「シンデレイチェル」
むかしむかし、ある所にレイチェル・ランサムという少女がいました。
彼女には義理の叔母と義理の姉、性別不明のブランドとドク子がいました。
「ウフフフ…今日も美しいア・タ・シ☆
我ながら勝負服も似合ってるわァ〜ん♪」
「おばさまぁぁぁ!!
今日の舞踏会楽しみですわねぇぇえぇぇ!!
踊る、踊るぅぅぅ!! 死ぬまで踊るぅぅぅぅ!!」
「オホホホ! 今年こそ玉の輿に乗ってやるわよォ!
…レイチェル? ちゃんと掃除は済ませておくのよォ!」
「ヒャアーハッハァー!! そんじゃいぃくぞぉぉぉッ!」
「オーホッホッホ!! 首を洗って待ってなさい王子様ァ!!」
そして、二人はそれぞれ戦斗バイクの甲型、乙型に乗って、舞踏会の行われる予定の
キャリーベース城へ向かいました。
残されたレイチェルは一人、星空を眺めて夢見ました。
「王子さま…一回だけでも、あなたに会ってみたい…
そしてできるなら、一緒に踊りたい…私だって!」
その時、空から轟音を上げてMSが降りてきました。
ミノフスキークラフトのMSのマザーマシン「ペーネロペー」です。
降下してきたペーネロペーのコクピットから、髪を異様なまでに盛った少女が降りてきて言いました。
「……その願い、叶えてあげるわ…」
「え、あなたは…?」
「………私はシス・ミットヴィル。通りすがりの魔法少女…」
「魔法少女!?」
「………まずはあなたの着ている、ボロの服を美しいドレスに変えてあげる」
「本当に!? ありがとう…」
そして魔法少女シスが呪文を唱えると、レイチェルの着ていたボロの服は
エゥーゴのダサい黄色いパイロットスーツに変化しました。
「これが、美しいドレスなの…?
なんだかNEOの頃の不評だった服装にしか見えないけど…」
「間違えた………やり直す」
シスはもう一回呪文を唱えなおします。
すると、もっさいパイスーは今度は「月の阪神王子様」こと
ハリー・オード大尉愛用の、黄色と黒のストライプ模様の式典用スーツに変化しました。
ごていねいに、ハリー大尉愛用の赤いサングラスまでついています。
「ねぇ、私はこの格好で舞踏会に行くの…?」
「………久々だから、調子が悪い…」
シスが言い訳をはじめたその時です。
空から不思議な丸い悪魔「ハロ」が降りてきて
その中からピンク色の衣装を纏った少女が降りてきました。
登場人物が増えてきたので、ここからは唐突に人物の発言のカギカッコの左に
発言者の名前が出る「いつもの」仕様となりますがご了承下さい。
???「シスちゃん、苦戦しちゃってる?」
シス「………リコル?」
レイチェル「あなた、この魔法使いさんのお知り合い?」
リコル「そう! 私は魔法少女、まじかるリコルちゃんですぅ!
本日の調子は良好! さっそく私が、あなたの衣装を変化させちゃいます!」
レイチェル「あ、ありがとう…」
そしてリコルが元気に呪文を唱え終わると、レイチェルの激ダサパジャマは
なんと体の線丸見えのファイタースーツに変化しました。
レイチェル「ちょ、な、なんなのこれはぁ!?」
シス「………な、なんて格好を…///」
レイチェル本人よりもシスが照れている点は置いといて、レイチェルがリコルに聞きます。

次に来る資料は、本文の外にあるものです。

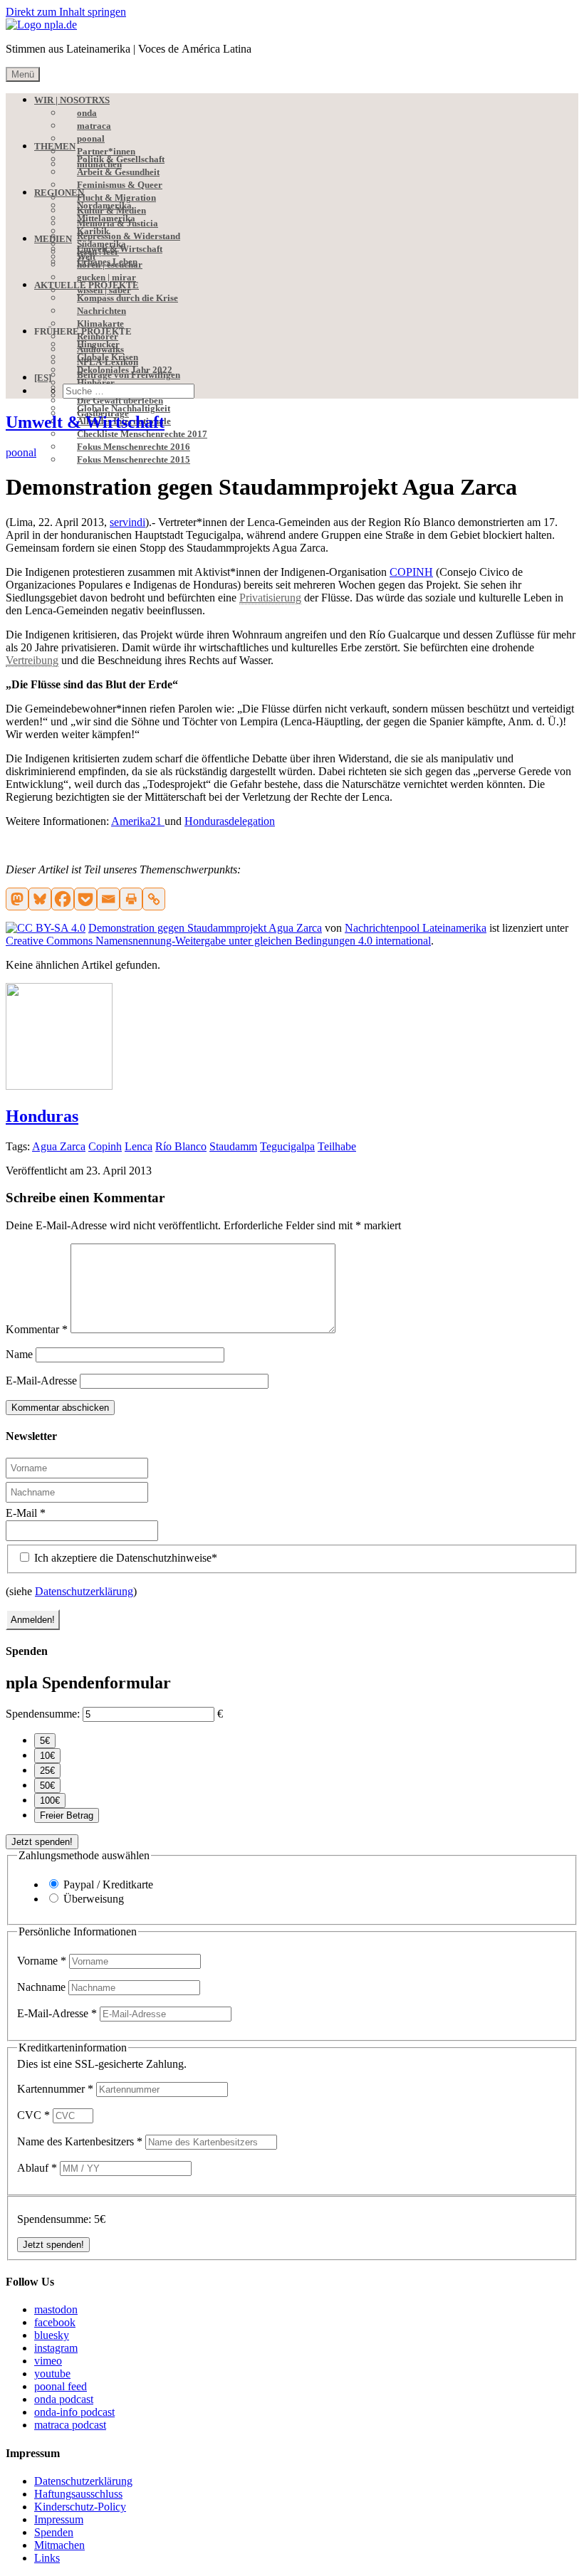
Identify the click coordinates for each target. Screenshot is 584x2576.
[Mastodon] (17, 899)
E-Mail (26, 1513)
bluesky (51, 2335)
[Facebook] (62, 899)
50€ (47, 1785)
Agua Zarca (58, 1146)
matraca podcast (70, 2425)
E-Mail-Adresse (41, 1380)
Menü (22, 74)
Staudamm (233, 1146)
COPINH (411, 572)
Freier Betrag (66, 1815)
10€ (47, 1755)
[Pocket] (85, 899)
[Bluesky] (39, 899)
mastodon (56, 2309)
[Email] (108, 899)
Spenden (53, 2532)
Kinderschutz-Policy (80, 2507)
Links (47, 2558)
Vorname (41, 1961)
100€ (50, 1800)
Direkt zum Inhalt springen (66, 12)
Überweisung (93, 1899)
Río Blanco (181, 1146)
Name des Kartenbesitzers (79, 2141)
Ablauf (37, 2168)
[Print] (131, 899)
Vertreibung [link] (32, 660)
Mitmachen (59, 2545)
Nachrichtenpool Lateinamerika (415, 928)
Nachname (42, 1987)
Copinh (105, 1146)
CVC (33, 2115)
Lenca (138, 1146)
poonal (21, 452)
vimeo (48, 2361)
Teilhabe (337, 1146)
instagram (56, 2348)
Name (19, 1354)
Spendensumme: (43, 1714)
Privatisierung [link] (270, 598)
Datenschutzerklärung (84, 1591)
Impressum (58, 2519)
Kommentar (37, 1329)
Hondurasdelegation (229, 821)
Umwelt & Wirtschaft (85, 422)
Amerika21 (138, 821)
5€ (45, 1740)
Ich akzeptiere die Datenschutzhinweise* (124, 1558)
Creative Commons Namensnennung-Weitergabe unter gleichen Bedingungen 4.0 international (218, 941)
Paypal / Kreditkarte (108, 1884)
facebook (54, 2322)
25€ (47, 1770)
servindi (127, 522)
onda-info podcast (74, 2412)
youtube (52, 2373)
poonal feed (60, 2386)
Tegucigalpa (287, 1146)
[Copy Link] (153, 899)
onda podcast (63, 2399)
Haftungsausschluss (78, 2494)
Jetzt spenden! (42, 1841)
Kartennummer (55, 2089)
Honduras (42, 1116)
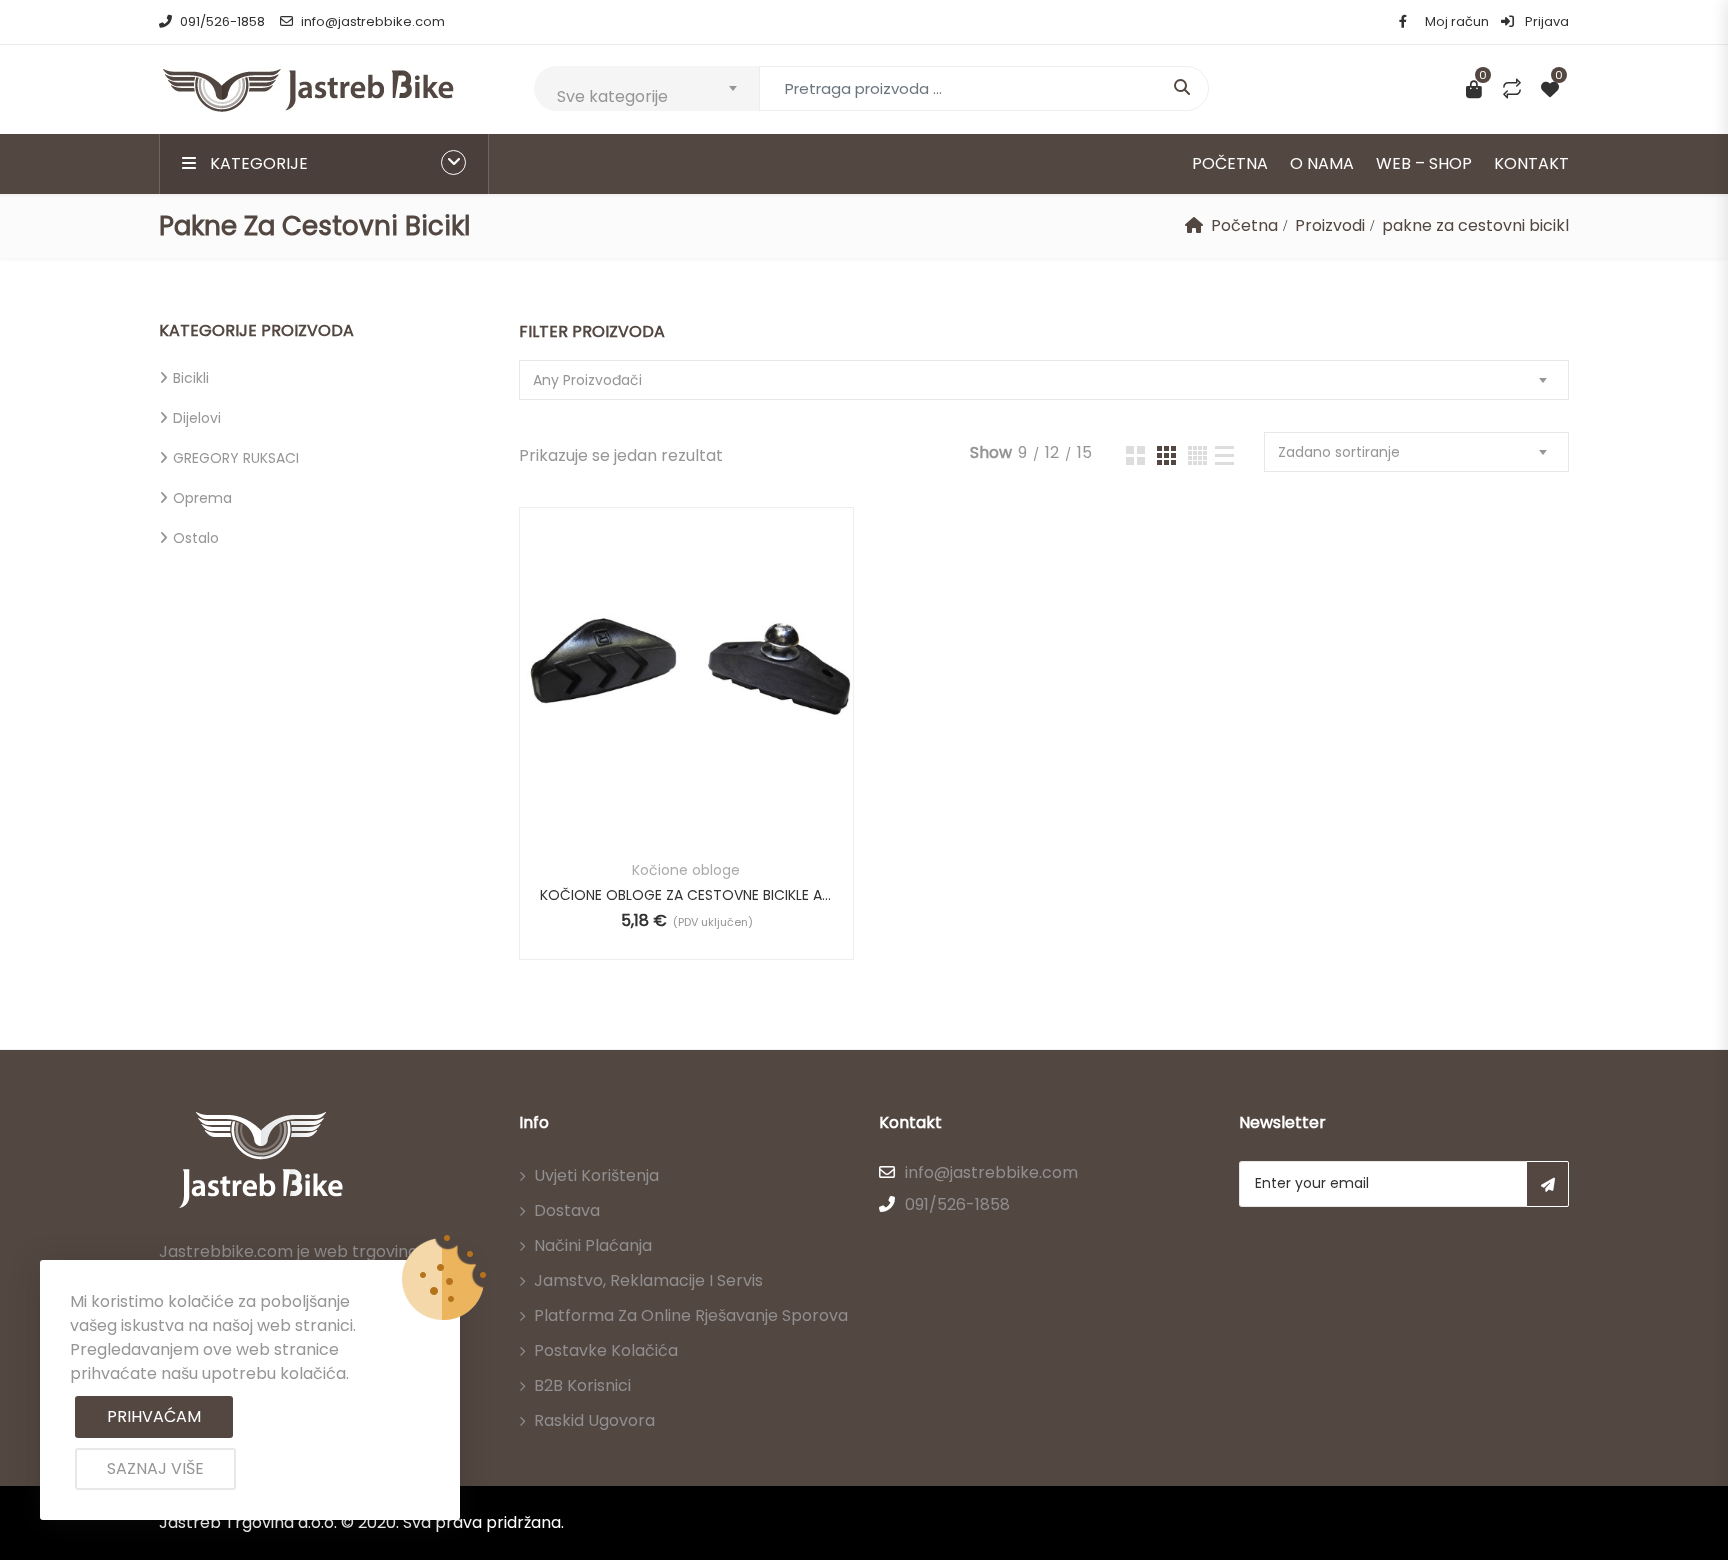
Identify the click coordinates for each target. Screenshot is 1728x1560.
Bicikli (191, 378)
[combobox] (646, 88)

レイチェル「ちょっと、私にこんな格好で舞踏会に行けって言うの!?」
リコル「あれれ、「武闘会」に一番相応しい服って、それじゃないんですかぁ?」
レイチェル「…そういうありがちなボケはいらないから!」
リコル「むぅ〜…」
流石にイライラしてきたレイチェルです。
そこに、空から謎の巨大兵器「サイコロガンダム」が降りてきて
その中から黒のマントを身に纏ったメガネ男が出てきて、言いました。
???「あははは…まだまだだね、君たちも!」
シス「………貴方は」
リコル「あ〜! 伝説の魔法使い、ライル・ロングボトムさん!!」
ライル「違うよ。ボクは伝説のスーパー魔法使い、ライル・ポッターさ!」
なんと、その男ライル・コーンズは有名な魔法使いのようです。
面食らうレイチェルにライルは言います。
ライル「フフフ…レイチェルちゃんだったかな?
今すぐその服を、君に相応しい服に変えてあげるからね…」
レイチェル「はぁ…」
そしてライルがブツブツと呪文を唱え終わると、レイチェルの着ていた服は
話題の「すーぱーふみな」さながらのメカ娘といった感じのメイド衣装に早変わりしました。

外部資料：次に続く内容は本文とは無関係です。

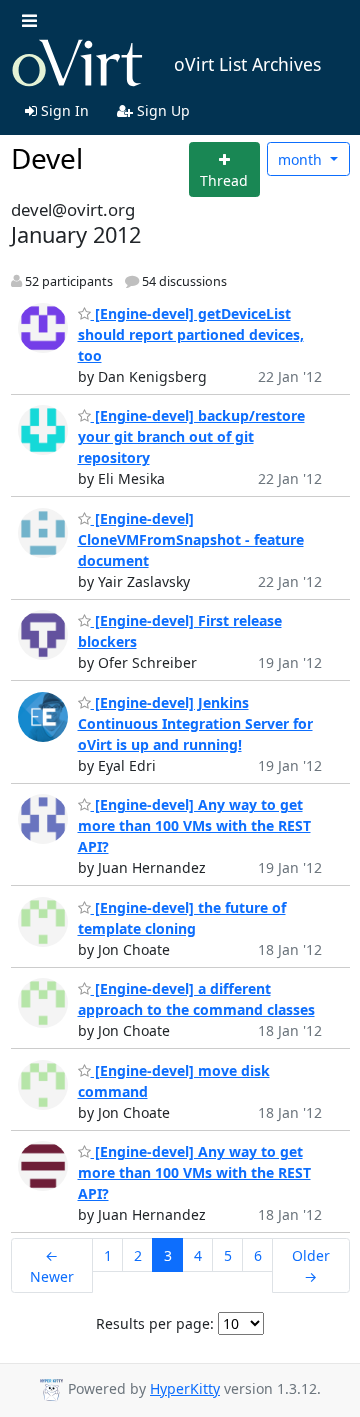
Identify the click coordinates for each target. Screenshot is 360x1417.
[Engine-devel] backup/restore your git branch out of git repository (191, 436)
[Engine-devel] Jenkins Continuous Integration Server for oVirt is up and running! (195, 723)
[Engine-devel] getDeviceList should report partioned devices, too (191, 334)
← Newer (52, 1266)
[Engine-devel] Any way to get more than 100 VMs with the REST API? (194, 825)
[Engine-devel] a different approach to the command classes (196, 999)
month (302, 159)
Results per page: (155, 1323)
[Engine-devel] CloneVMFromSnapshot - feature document (191, 539)
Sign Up (161, 110)
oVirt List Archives (247, 64)
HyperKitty (185, 1388)
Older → (311, 1266)
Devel (47, 158)
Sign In (63, 110)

さしずめ「すーぱーれいちぇる」とでもいった所でしょうか。
レイチェル「あの…これがドレスなんですか?」
ライル「フフフフ…その服なら注目を独占できること間違いなし!」
魔法使いは全員が絡み辛いタイプのボケでした。
レイチェル「あなたたち、私を使って遊んでませんか…?」
ライル「いや、そんな事はないよ…」
ライルの言葉には説得力が1mmもありませんでした。
彼は他の二人とは違うベクトルの魔法使いのようです。
しかし伝説の非リア充魔法使いライルさんは、マニア受けならともかく
女子の好む服のファッションセンスなど、当然皆無だったので
レイチェルの服をパンピー達の鑑賞に耐えられるようなドレスに変えることはできませんでした。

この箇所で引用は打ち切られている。